▸ **Document section**:

Kind of a stretch to call this a "study" or a "report" ... it chides pro-CON thinking as not being based on empircal data, but about the only quantitative data presented here is that 13 states have recently repealed CON regs.

It's a theoretical opinion piece, pure and simple.

Not that there's anything wrong with that. Other than a little truth-in-advertising. (The author also critizes CON regs as being being a secret tax to support indigent and otherwise unfunded care ... it is "ironical" that two of the strongest arguments against CON the author makes are pitfalls he himself trips into ... lack of empirical data and truth-in-advertising.)

But well-reasoned opinion can be helpful.

My real biggest problem with this after a quiick read is that nowhere does it mention any of the Wennberg et al studies that very conclusively demonstrate ... in large, well designed empircal studies that encompass 300+ natural health care "markets" in this country, and have seemingly irrefutable statistical results ... that BED SUPPLY is positively related to utilization and total (societal) hospitalization costs, after adjusting for age, race, income level, etc.

So this is very selective in what parts of the story to present ... a couple of worse-case snapshots of CON wrangles, none of any safety-net hospitals jeoparized by the emergence of a nearby free-market specialty hospital that "competes on price" by 15% because it's eliminated the hospital's 25% cross-subsidy of unfunded patients. (And maybe that's an urban myth ... would be nice to have DATA to frame this kind of discussion, rather than a few carefully selected Reagan-esque anecdotes.)

There are legitimate pro and con arguments about CON, theoretical and presumably empirical ... it would nice to see both sides.

As Rohrer* concluded in 1988, "The incentive systems so often touted as alternatives to regulation actually engender more regulatory interence than does overt regulation of bed supply." That still seems very true today, IMO.

* James E. Rohrer, Efficiency and the Supply of Hospital Beds in Metropolitan Areas, Journal of Public Health Policy, Vol. 9, No. 3. (Autumn, 1988), pp. 393-402.

▸ **Apply what you read**:
1. From the CON commentary, extract the passage from "Kind of a stretch" up to and including "pure and simple.".
2. Summarize the CON commentary in two sentences.
3. According to the CON commentary, how many states have recently repealed CON regulations?

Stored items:
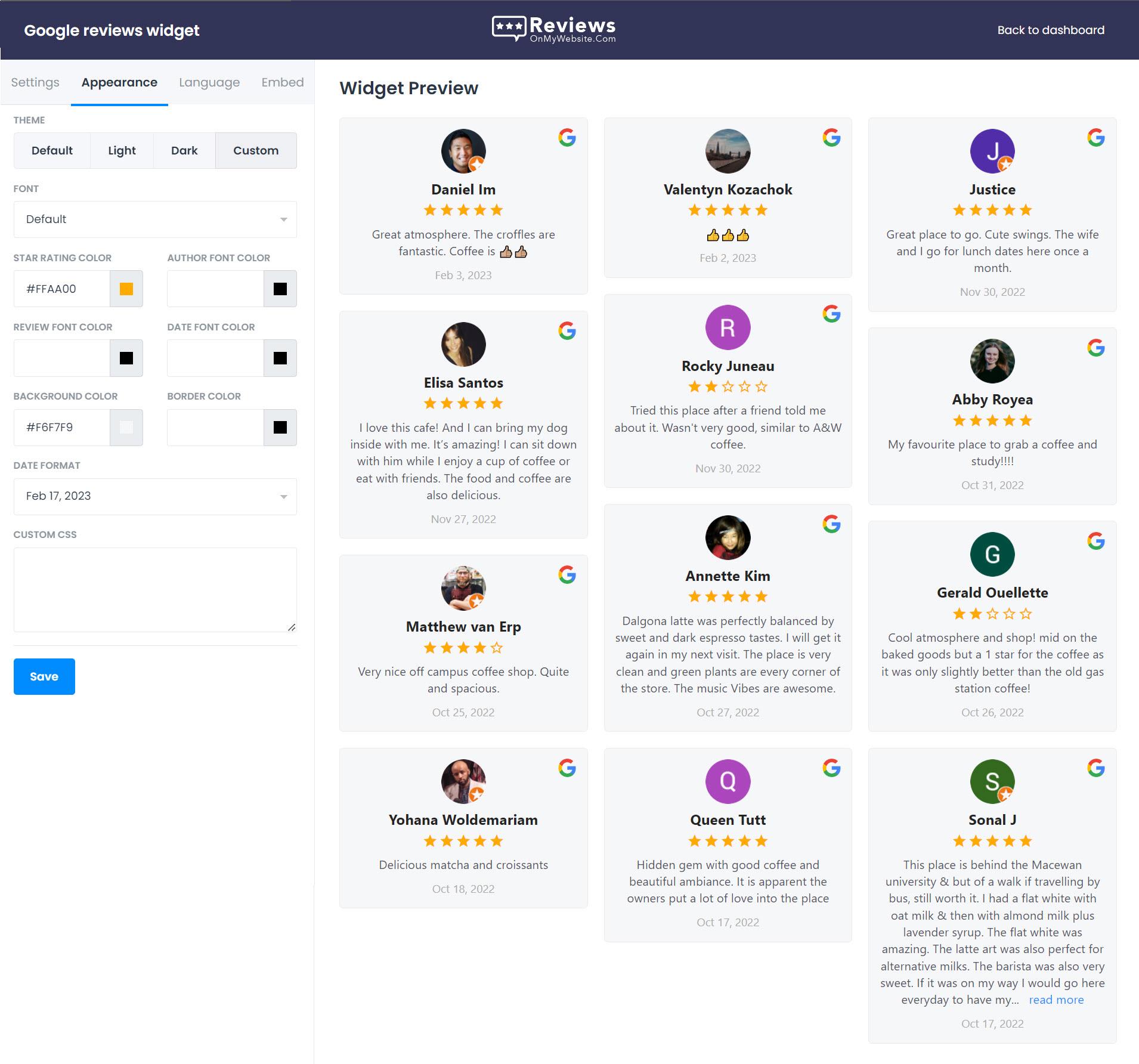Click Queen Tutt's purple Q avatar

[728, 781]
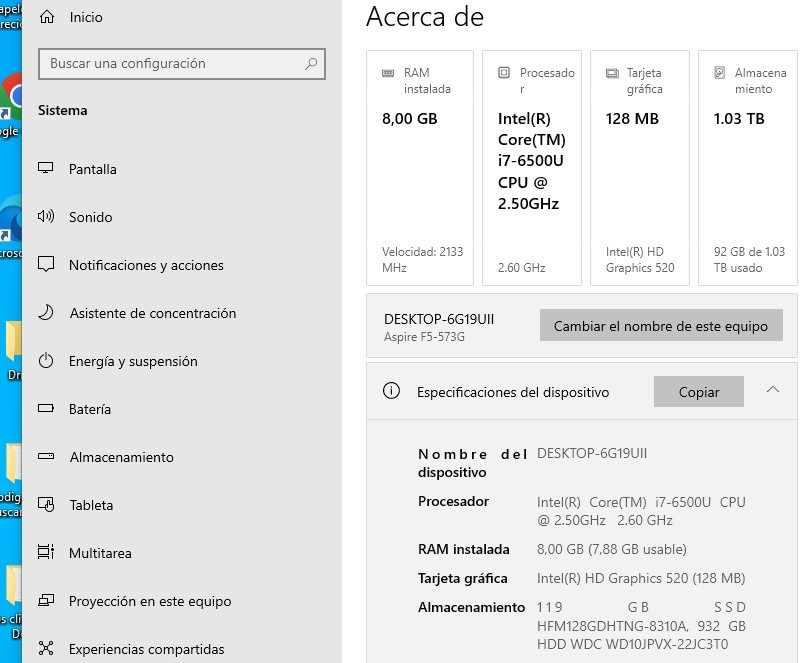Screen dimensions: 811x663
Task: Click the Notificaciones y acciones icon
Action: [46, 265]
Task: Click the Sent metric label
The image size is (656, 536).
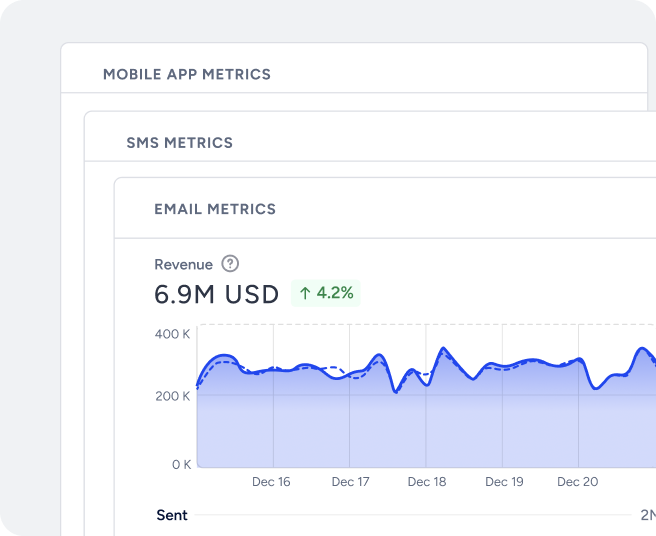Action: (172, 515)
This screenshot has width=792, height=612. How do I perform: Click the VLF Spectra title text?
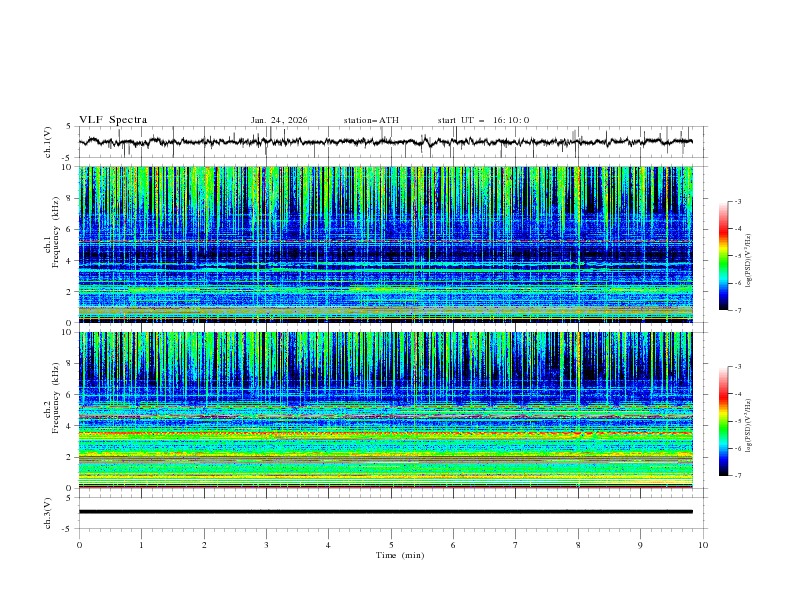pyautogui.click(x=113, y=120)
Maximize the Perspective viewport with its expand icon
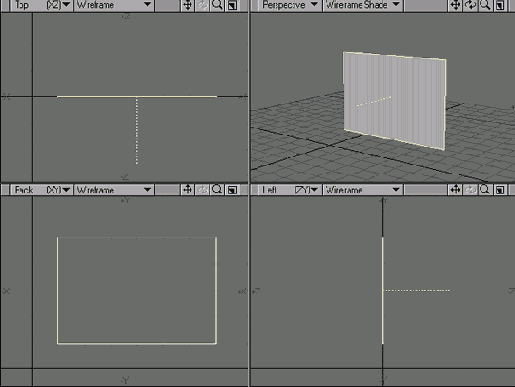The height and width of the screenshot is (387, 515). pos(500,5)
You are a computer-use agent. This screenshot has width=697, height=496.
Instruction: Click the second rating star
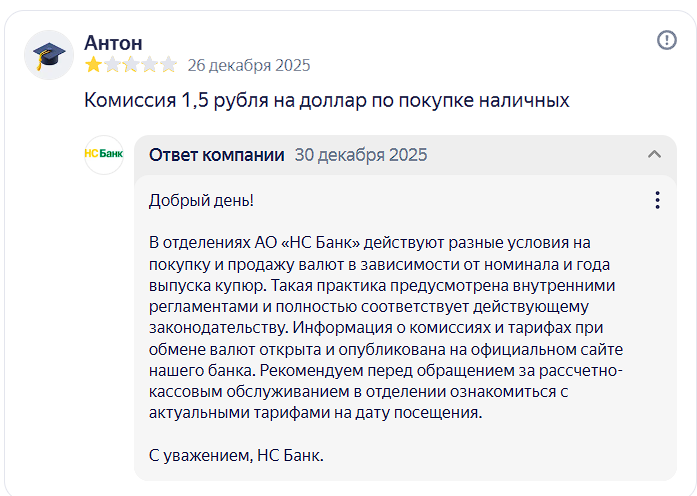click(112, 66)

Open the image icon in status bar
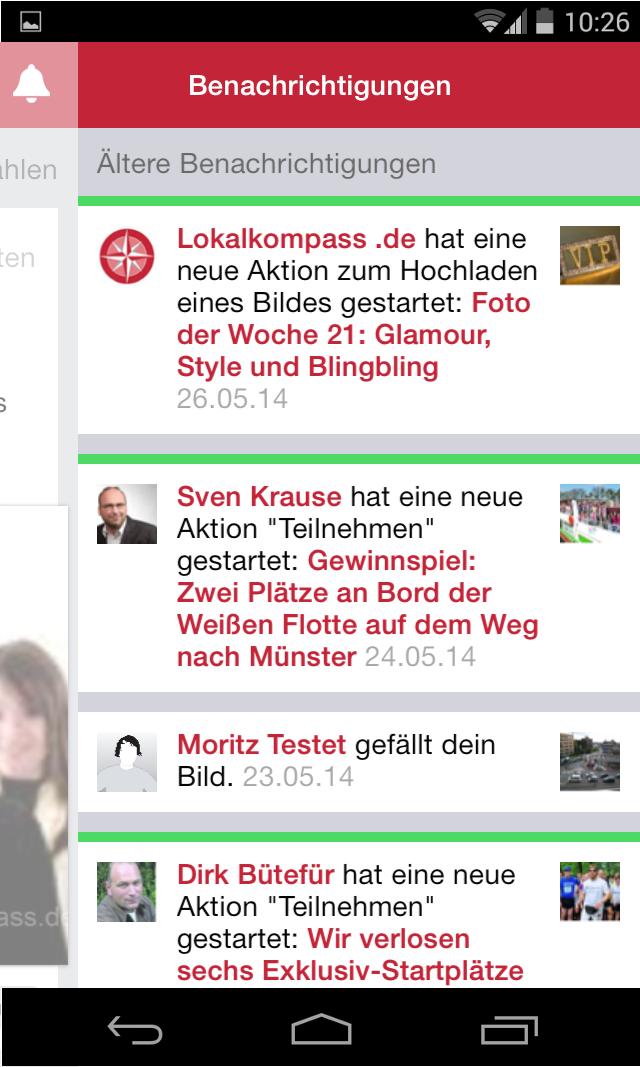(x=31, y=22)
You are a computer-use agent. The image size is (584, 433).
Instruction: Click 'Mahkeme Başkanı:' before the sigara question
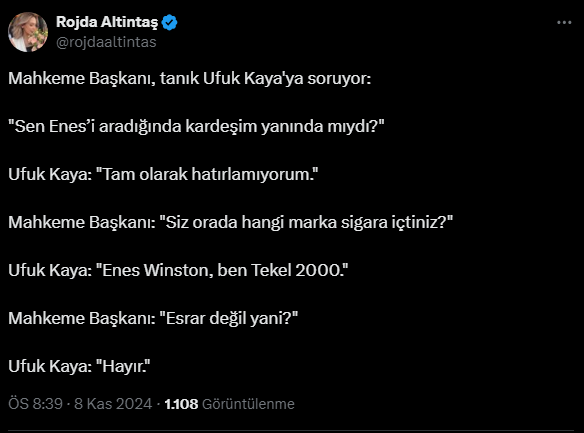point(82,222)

▸ **Responses for each task**:
1.
Kind of a stretch to call this a "study" or a "report" ... it chides pro-CON thinking as not being based on empircal data, but about the only quantitative data presented here is that 13 states have recently repealed CON regs.

It's a theoretical opinion piece, pure and simple.

2. The CON commentary argues that the report is a theoretical opinion piece rather than a study, since its only quantitative data is that 13 states have recently repealed CON regulations. It faults the report for leaving out the Wennberg studies that relate bed supply to utilization and hospitalization costs, and for presenting selected anecdotes rather than both sides.

3. 13 states.